Start of SUPPLIED DATA
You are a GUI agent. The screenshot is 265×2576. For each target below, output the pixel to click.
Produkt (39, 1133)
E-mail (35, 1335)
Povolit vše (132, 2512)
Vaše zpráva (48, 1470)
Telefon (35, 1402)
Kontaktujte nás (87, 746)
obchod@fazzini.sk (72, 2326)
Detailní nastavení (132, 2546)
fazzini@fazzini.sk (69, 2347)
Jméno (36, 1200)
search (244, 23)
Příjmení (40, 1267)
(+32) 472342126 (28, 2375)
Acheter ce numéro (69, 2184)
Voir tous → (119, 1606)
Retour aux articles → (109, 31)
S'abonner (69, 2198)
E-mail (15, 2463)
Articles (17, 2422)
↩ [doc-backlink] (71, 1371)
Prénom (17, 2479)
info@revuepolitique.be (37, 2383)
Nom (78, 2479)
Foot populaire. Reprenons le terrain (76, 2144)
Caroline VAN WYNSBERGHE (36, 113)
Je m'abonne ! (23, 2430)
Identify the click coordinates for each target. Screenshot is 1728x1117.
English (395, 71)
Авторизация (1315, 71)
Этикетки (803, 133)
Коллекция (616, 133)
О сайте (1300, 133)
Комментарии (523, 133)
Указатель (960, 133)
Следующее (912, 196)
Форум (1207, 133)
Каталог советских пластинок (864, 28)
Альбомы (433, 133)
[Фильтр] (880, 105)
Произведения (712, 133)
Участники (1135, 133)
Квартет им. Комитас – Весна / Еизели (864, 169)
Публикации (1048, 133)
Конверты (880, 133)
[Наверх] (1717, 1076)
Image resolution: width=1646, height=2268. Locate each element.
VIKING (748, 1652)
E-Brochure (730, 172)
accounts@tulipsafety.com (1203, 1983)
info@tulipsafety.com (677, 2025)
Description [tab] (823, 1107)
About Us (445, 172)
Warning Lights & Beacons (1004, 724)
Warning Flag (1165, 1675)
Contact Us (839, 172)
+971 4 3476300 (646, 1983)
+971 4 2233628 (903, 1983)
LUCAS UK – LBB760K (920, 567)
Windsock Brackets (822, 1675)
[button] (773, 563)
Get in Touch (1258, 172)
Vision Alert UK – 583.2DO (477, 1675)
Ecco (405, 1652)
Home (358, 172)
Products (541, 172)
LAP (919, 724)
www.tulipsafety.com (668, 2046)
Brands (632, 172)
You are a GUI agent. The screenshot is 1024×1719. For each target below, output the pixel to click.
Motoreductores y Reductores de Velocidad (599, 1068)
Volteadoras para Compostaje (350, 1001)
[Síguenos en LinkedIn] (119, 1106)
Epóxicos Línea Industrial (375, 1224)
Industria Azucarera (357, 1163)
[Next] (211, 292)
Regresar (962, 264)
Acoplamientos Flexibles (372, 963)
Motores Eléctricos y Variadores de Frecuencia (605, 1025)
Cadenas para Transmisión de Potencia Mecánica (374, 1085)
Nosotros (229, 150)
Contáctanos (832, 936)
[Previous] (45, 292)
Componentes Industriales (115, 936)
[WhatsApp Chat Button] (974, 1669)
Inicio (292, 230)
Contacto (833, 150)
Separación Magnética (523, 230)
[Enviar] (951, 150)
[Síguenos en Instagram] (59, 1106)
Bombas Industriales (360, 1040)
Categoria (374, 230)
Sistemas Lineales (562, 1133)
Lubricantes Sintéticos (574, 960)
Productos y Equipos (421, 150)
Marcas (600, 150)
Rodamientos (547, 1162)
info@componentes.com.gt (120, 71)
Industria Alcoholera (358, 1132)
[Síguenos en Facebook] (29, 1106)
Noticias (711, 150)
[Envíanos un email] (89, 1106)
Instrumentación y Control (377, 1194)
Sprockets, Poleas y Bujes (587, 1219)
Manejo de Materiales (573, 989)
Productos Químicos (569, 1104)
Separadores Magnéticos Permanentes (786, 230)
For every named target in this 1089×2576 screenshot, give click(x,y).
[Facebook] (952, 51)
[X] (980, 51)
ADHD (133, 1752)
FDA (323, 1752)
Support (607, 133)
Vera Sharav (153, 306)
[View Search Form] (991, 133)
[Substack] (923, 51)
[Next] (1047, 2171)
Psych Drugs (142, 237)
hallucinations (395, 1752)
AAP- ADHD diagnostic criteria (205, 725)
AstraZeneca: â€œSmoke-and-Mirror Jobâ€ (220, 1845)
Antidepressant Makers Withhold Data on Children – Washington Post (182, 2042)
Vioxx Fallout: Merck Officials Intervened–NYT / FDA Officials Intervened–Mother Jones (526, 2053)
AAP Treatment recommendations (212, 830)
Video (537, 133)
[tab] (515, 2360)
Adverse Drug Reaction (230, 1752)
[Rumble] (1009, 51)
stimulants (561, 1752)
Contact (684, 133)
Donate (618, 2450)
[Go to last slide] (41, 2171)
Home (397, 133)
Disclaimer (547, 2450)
End of SUPPLIED DATA
### WHAT IS NEEDED
Out of the entries, pull every line that mentions "pixel".

### FINISHED EXERCISE
You are a GUI agent. The screenshot is 265×2576. For each target below, output the pixel to click.
You are a GUI agent. The screenshot is 1024×1719. For each target below, output the pixel to click.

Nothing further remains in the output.